Here’s what you missed from June’s Utah Business Founder Friday event.

5 business lessons from Ivy City Co. co-founder Whitney Smith

Here’s what you missed from June’s Utah Business Founder Friday event.
Melanie Jones and Whitney Smith at Founder Friday. | Photo courtesy of Amber Manning

Once a month, Utah Business hosts Founder Friday, a free event sponsored by BONCO, Kiln and KaJae that showcases the wisdom of Utah-based founders. In May, Kiln hosted the conversation between Utah Business Editor-in-Chief Melanie Jones and Ivy City Co. co-founder Whitney Smith. Here’s what you missed.

1. Know your business options.

When Whitney Smith and her co-founders realized their Ivy City Co. dreams, they first had to decide on a business model. At the time, boutiques were all the rage, but many were selling similar products through the wholesale market and undercutting each other.

“Going the wholesale route, you’re not making as much money because it’s usually just a 2x markup. … When we jumped into producing our own stuff, we got better markups.”

Smith says working directly with manufacturers and designing their own dresses made them more money, but the tradeoff was the amount of work required to create unique designs. Now, Smith feels Ivy City Co. “came out on top” because of their efforts. 

Since the co-founders were designing their own clothes, Ivy City Co. built more personal relationships with manufacturing partners, allowing them to create specific dresses in the wide array of sizes they are now known for. 

2. Find a niche. Find a why.

“The idea of Ivy came because [Natasha] was a mother, and we noticed that there was this niche market for dresses that wasn’t being met at the time: something that felt a little more conservative yet was feminine and beautiful,” Smith says, mentioning that the market was also missing size ranges outside the typical small, medium, large and matching dresses for mothers and daughters. Ivy City Co. found their niche.

The next question was the “why,” and joy came as an easy answer. Sometimes, just putting on a good dress and feeling confident can change your world. Ivy City Co.’s dresses inspire confidence, beauty and power in their wearers. With that boost, women can be better in every aspect of their lives.

“We started to learn as we were scaling that you can’t hold that strong bottom line if you’re going to invest in your team and your operations and really grow the business.”

3. Put your community first.

Community should be a business’s No. 1 driver, Smith says; if customers don’t feel you are on their side, they won’t stick with you. 

Ivy City Co. keeps its community front and center by championing its famous inclusivity always. While other companies invite influencers to promotional events, Ivy City Co. crafts fashion shows for the entire community to attend. 

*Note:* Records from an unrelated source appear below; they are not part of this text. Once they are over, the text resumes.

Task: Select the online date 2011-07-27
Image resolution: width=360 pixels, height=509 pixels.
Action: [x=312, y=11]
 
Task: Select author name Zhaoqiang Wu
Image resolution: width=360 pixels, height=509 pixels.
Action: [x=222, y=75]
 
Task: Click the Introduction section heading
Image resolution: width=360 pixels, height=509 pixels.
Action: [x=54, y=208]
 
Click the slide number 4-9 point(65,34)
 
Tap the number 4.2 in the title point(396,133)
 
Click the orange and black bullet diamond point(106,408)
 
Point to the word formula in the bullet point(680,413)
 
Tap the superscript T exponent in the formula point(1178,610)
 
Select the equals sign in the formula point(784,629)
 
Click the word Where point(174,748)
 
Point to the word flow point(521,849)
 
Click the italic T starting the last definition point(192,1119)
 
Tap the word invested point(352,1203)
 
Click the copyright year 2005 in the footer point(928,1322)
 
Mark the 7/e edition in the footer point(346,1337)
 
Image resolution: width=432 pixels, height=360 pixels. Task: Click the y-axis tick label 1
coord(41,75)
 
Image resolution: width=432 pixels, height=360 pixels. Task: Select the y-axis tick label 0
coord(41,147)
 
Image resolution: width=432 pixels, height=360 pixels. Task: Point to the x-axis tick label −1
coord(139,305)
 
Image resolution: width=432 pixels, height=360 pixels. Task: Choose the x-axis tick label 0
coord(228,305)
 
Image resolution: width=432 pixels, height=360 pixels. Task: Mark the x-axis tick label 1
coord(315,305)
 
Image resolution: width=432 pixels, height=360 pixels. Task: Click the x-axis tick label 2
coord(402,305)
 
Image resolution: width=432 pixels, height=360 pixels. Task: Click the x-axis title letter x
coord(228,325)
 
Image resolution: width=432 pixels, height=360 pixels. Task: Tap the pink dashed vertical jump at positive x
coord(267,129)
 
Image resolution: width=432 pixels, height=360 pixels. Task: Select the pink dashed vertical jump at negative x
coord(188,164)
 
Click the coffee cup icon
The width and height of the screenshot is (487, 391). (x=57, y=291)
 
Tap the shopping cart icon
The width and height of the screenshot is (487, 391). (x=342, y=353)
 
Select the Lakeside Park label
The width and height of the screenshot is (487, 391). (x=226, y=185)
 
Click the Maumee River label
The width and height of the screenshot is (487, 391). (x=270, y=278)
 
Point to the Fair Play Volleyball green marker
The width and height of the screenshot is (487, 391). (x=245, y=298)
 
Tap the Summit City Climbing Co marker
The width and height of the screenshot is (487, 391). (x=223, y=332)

Smith reminded listeners that customers aren’t just purchasing from Ivy City Co. — they are Ivy City Co. 

4. Differentiate through quality.

Smith says Ivy City Co. differentiates its products by creating value. While fast-fashion brands can duplicate items in hours, the Ivy City Co. team spends a lot of time perfecting their designs. 

“If [fast-fashion brands] are able to sell it for less than half the price, you’re not getting the same quality product,” Smith says. “We are very picky on what we release. If it doesn’t pass quality control, we won’t release it or sell it at full price. … People want to purchase from us because they love our brand. They love the experience they get when they purchase.”

5. Invest everything back into your business. 

Ivy City Co. started with a $10,000 investment from one of the co-founder’s husbands. Smith focused on keeping Ivy City Co.’s profit margin around 30 percent for many years by investing everything back into the company. During that time, the founders didn’t take paychecks. 

“We’ve learned since that it’s not normal to hold a 30 percent profit margin. … I just never wanted to fail, so I was gung-ho on having a 30 percent bottom line,” Smith says. “We started to learn as we were scaling that you can’t hold that strong bottom line if you’re going to invest in your team and your operations and really grow the business.”

By lowering the bottom line, Ivy City Co. was able to bring on new team members and add more items to its inventory. Smith says the goal with inventory has always been to sell out, but once the profit margin dropped, the company invested in keeping an “Essentials” collection always in stock. This simple move helped the company sell more dresses and grow quickly, culminating in Ivy City Co. landing No. 6 on Utah Business’ Fast 50 list last year.

Savannah Beth Withers Taylor is the assistant editor of Utah Business and a graduate of the editing and publishing program at Brigham Young University. Beth has written content about travel, academics, and mental health for Stowaway magazine, BYU College of Humanities and United Way. She enjoys traveling, reading, eating, and mercilessly defeating loved ones in anything competitive.